TASK REQUIREMENTS | The data below has to be returned exactly, down to the last character.

PROVIDED DATA |
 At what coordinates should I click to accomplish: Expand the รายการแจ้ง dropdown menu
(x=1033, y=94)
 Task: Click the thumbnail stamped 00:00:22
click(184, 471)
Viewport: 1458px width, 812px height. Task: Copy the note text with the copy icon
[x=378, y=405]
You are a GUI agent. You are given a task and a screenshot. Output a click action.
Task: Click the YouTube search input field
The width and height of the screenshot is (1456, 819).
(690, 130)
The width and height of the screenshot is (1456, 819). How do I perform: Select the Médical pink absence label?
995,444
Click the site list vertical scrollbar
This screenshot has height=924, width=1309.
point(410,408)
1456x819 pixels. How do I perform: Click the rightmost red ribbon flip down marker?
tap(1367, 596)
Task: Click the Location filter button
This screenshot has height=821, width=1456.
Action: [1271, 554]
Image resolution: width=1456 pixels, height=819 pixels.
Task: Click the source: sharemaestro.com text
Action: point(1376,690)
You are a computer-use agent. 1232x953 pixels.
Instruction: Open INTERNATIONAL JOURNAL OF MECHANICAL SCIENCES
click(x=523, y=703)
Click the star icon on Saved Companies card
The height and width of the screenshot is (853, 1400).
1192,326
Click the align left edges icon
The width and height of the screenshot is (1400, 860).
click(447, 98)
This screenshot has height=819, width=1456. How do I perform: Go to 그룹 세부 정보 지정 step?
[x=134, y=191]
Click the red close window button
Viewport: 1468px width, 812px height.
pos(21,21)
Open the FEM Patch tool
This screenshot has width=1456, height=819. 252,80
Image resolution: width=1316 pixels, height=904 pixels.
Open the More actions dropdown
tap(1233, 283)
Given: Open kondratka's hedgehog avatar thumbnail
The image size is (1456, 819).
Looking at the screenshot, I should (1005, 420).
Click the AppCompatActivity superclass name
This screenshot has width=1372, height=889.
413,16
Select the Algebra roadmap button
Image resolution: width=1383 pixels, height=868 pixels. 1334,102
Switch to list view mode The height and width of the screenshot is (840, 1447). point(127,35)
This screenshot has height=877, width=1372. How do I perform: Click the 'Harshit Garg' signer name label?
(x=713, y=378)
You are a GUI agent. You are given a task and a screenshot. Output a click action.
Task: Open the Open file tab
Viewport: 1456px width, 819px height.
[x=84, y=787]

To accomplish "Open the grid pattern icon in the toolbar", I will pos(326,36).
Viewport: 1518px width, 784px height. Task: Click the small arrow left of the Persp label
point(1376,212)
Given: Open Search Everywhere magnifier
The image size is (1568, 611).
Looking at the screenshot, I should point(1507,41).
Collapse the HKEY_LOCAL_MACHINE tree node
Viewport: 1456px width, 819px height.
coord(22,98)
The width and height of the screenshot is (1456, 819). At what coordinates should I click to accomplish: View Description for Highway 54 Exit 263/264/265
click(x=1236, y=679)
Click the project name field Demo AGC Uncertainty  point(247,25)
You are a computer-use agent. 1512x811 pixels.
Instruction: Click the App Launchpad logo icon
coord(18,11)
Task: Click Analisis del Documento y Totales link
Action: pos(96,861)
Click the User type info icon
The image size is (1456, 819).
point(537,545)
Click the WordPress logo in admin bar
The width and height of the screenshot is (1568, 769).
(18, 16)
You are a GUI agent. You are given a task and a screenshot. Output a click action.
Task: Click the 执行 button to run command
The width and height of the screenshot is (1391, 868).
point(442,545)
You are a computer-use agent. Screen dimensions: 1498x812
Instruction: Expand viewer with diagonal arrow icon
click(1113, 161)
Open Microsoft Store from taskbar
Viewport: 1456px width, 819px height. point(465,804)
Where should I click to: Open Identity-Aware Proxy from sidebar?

RESULT FOR THIS TASK |
 At what coordinates should I click to accomplish: Expand the รายการแจ้ง dropdown menu
(x=1033, y=94)
 Task: Click the thumbnail stamped 00:00:22
click(184, 471)
Viewport: 1458px width, 812px height. Task: Copy the note text with the copy icon
[x=378, y=405]
You are a GUI agent. You are given a task and a screenshot. Output a click action.
Task: Click the YouTube search input field
The width and height of the screenshot is (1456, 819).
(690, 130)
The width and height of the screenshot is (1456, 819). How do I perform: Select the Médical pink absence label?
995,444
Click the site list vertical scrollbar
This screenshot has height=924, width=1309.
point(410,408)
1456x819 pixels. How do I perform: Click the rightmost red ribbon flip down marker?
tap(1367, 596)
Task: Click the Location filter button
This screenshot has height=821, width=1456.
Action: [1271, 554]
Image resolution: width=1456 pixels, height=819 pixels.
Task: Click the source: sharemaestro.com text
Action: point(1376,690)
You are a computer-use agent. 1232x953 pixels.
Instruction: Open INTERNATIONAL JOURNAL OF MECHANICAL SCIENCES
click(x=523, y=703)
Click the star icon on Saved Companies card
The height and width of the screenshot is (853, 1400).
1192,326
Click the align left edges icon
The width and height of the screenshot is (1400, 860).
click(447, 98)
This screenshot has height=819, width=1456. How do I perform: Go to 그룹 세부 정보 지정 step?
[x=134, y=191]
Click the red close window button
Viewport: 1468px width, 812px height.
pos(21,21)
Open the FEM Patch tool
This screenshot has width=1456, height=819. 252,80
Image resolution: width=1316 pixels, height=904 pixels.
Open the More actions dropdown
tap(1233, 283)
Given: Open kondratka's hedgehog avatar thumbnail
The image size is (1456, 819).
Looking at the screenshot, I should (1005, 420).
Click the AppCompatActivity superclass name
This screenshot has width=1372, height=889.
413,16
Select the Algebra roadmap button
Image resolution: width=1383 pixels, height=868 pixels. 1334,102
Switch to list view mode The height and width of the screenshot is (840, 1447). point(127,35)
This screenshot has height=877, width=1372. How do I perform: Click the 'Harshit Garg' signer name label?
(x=713, y=378)
You are a GUI agent. You are given a task and a screenshot. Output a click action.
Task: Open the Open file tab
Viewport: 1456px width, 819px height.
[x=84, y=787]

To accomplish "Open the grid pattern icon in the toolbar", I will pos(326,36).
Viewport: 1518px width, 784px height. Task: Click the small arrow left of the Persp label
point(1376,212)
Given: Open Search Everywhere magnifier
The image size is (1568, 611).
Looking at the screenshot, I should point(1507,41).
Collapse the HKEY_LOCAL_MACHINE tree node
Viewport: 1456px width, 819px height.
coord(22,98)
The width and height of the screenshot is (1456, 819). At what coordinates should I click to accomplish: View Description for Highway 54 Exit 263/264/265
click(x=1236, y=679)
Click the project name field Demo AGC Uncertainty  point(247,25)
You are a computer-use agent. 1512x811 pixels.
Instruction: Click the App Launchpad logo icon
coord(18,11)
Task: Click Analisis del Documento y Totales link
Action: pos(96,861)
Click the User type info icon
The image size is (1456, 819).
point(537,545)
Click the WordPress logo in admin bar
The width and height of the screenshot is (1568, 769).
(18, 16)
You are a GUI agent. You are given a task and a screenshot. Output a click action.
Task: Click the 执行 button to run command
The width and height of the screenshot is (1391, 868).
point(442,545)
You are a computer-use agent. Screen dimensions: 1498x812
Instruction: Expand viewer with diagonal arrow icon
click(1113, 161)
Open Microsoft Store from taskbar
Viewport: 1456px width, 819px height. point(465,804)
Where should I click to: Open Identity-Aware Proxy from sidebar?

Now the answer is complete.